Readers may have already heard of the excellent Oxford Handbook of the Indian Constitution edited by Khosla, Mehta and Choudhry. I have contributed a chapter on the application of Article 14 to judicial review of legislation.
Thursday, June 02, 2016
Reviewing Legislation under Article 14
The chapter explores the two doctrines that have evolved to test the constitutionality of a measure when faced with an Article 14 challenge: the ‘classification test’ or the ‘old doctrine’ (which I have labelled ‘unreasonable comparison’) and the ‘arbitrariness test’ or the ‘new doctrine’ (labelled ‘non- comparative unreasonableness’).

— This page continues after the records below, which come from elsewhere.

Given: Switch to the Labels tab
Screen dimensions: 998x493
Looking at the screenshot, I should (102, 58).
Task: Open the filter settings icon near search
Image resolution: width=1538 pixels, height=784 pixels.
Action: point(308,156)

I show that:
(a) the classification test (or the unreasonable comparison test) continues to be applied for testing the constitutionality of classificatory rules (whether or not legislative in character);
(b) it is a limited and highly formalistic test applied deferentially;
(c) the arbitrariness test is really a test of unreasonableness of measures which do not entail comparison (hence labelled non- comparative unreasonableness);
(d) its supposed connection with the right to equality is based on a conceptual misunderstanding of the requirements of the rule of law; and
(e) despite some doctrinal confusion, courts are unlikely to consistently apply it to acts of legislatures.
The chapter concludes by showing that Article 14 has become a victim of the weak ‘old’ doctrine and the over-the-top ‘new’ doctrine. The former needs expansion and substantiation, the latter relegation to its rightful place as a standard of administrative review.